Recorded data:

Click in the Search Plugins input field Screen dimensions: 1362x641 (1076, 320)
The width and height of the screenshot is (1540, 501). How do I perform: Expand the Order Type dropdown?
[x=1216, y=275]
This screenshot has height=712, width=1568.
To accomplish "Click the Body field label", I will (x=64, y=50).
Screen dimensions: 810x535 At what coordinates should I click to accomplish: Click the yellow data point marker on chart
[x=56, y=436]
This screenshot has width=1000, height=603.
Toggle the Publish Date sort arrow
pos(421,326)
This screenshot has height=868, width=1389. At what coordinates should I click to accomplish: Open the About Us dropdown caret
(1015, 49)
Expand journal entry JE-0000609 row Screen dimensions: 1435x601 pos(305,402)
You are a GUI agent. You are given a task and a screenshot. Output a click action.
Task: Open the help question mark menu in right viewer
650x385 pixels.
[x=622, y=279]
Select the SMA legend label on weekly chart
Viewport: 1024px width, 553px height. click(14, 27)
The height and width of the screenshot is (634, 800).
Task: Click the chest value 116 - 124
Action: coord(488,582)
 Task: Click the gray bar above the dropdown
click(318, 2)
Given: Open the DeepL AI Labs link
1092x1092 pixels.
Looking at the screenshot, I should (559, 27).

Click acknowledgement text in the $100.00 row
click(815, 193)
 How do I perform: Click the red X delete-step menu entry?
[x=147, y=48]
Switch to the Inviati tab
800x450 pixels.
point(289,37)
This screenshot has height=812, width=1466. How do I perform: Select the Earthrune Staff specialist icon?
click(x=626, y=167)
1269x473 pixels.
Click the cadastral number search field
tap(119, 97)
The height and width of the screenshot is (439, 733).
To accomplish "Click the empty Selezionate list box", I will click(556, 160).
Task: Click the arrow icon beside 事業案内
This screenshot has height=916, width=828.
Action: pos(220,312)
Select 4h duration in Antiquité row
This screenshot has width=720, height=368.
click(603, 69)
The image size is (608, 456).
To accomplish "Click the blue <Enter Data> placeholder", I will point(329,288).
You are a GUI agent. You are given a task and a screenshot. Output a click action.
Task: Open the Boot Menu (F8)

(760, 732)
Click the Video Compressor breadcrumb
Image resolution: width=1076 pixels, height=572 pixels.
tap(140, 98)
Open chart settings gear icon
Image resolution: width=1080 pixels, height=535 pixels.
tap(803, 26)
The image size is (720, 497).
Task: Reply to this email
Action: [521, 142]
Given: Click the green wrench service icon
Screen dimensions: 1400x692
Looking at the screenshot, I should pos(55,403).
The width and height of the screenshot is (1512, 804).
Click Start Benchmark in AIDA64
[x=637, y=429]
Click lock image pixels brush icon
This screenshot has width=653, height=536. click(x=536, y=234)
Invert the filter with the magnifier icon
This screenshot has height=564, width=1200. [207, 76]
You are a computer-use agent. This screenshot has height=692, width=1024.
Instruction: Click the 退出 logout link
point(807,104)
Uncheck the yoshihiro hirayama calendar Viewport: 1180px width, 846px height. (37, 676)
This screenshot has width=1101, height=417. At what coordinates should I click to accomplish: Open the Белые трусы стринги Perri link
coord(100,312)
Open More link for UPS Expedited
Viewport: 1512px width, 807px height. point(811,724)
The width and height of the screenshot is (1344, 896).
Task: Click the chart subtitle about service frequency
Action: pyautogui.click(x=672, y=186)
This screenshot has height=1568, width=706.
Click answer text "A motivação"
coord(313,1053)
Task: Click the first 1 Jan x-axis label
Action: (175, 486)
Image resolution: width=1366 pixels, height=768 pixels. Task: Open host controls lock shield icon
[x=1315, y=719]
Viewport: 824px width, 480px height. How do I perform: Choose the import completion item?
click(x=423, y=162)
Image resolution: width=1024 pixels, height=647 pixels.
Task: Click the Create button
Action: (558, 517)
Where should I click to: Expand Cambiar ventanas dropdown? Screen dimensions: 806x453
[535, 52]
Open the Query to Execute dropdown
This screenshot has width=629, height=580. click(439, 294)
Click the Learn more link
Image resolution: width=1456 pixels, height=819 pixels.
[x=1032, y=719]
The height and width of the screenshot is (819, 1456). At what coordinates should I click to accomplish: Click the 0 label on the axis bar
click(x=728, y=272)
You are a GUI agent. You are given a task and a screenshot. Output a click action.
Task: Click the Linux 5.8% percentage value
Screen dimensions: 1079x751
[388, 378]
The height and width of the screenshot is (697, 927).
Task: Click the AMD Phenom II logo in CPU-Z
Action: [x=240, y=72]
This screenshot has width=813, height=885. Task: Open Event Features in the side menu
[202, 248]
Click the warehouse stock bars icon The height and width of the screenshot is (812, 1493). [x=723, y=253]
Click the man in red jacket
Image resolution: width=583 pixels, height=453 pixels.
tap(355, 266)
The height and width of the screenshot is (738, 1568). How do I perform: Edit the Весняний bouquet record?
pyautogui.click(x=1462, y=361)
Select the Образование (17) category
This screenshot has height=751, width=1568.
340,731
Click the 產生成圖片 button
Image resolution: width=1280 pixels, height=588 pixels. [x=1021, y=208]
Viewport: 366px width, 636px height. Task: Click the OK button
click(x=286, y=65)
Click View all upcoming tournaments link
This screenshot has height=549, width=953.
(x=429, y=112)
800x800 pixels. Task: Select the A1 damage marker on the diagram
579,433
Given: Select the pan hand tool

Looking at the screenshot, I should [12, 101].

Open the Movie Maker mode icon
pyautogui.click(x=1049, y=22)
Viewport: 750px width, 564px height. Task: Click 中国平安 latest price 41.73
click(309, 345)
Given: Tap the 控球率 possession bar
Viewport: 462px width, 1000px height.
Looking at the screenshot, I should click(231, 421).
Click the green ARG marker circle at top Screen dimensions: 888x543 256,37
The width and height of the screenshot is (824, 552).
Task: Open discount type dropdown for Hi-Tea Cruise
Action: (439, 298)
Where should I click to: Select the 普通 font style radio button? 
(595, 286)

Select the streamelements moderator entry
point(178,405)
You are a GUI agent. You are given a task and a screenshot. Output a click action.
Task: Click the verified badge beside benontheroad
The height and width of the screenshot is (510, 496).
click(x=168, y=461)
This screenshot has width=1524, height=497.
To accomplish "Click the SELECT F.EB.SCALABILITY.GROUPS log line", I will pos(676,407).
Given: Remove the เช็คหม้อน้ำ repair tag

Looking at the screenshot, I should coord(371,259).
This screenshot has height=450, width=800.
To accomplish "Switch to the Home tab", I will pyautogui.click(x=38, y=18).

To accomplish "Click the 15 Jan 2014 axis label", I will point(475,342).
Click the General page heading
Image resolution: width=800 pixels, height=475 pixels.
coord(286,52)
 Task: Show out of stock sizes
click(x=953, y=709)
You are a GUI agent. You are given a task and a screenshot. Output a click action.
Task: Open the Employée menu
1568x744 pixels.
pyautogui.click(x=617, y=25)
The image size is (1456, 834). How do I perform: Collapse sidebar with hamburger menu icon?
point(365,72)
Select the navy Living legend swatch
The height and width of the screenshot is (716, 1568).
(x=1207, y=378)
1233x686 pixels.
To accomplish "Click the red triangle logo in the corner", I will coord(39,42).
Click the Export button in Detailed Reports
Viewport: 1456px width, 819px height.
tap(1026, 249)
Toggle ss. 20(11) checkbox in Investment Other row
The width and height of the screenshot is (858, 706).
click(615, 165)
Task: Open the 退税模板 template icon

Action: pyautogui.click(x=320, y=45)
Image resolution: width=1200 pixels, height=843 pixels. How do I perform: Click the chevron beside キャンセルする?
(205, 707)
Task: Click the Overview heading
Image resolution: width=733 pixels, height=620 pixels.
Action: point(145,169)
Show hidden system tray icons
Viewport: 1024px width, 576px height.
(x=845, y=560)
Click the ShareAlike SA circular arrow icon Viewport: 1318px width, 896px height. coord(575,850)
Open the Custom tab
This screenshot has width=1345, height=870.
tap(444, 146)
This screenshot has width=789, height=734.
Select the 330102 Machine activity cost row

REQUIREMENT |
Leave out every line above except those from the line with "Image resolution: width=800" up to and including the line with "Task: Click the Overview heading", and copy those exactly.

OUTPUT |
Image resolution: width=800 pixels, height=475 pixels.
coord(286,52)
 Task: Show out of stock sizes
click(x=953, y=709)
You are a GUI agent. You are given a task and a screenshot. Output a click action.
Task: Open the Employée menu
1568x744 pixels.
pyautogui.click(x=617, y=25)
The image size is (1456, 834). How do I perform: Collapse sidebar with hamburger menu icon?
point(365,72)
Select the navy Living legend swatch
The height and width of the screenshot is (716, 1568).
(x=1207, y=378)
1233x686 pixels.
To accomplish "Click the red triangle logo in the corner", I will coord(39,42).
Click the Export button in Detailed Reports
Viewport: 1456px width, 819px height.
tap(1026, 249)
Toggle ss. 20(11) checkbox in Investment Other row
The width and height of the screenshot is (858, 706).
click(615, 165)
Task: Open the 退税模板 template icon

Action: pyautogui.click(x=320, y=45)
Image resolution: width=1200 pixels, height=843 pixels. How do I perform: Click the chevron beside キャンセルする?
(205, 707)
Task: Click the Overview heading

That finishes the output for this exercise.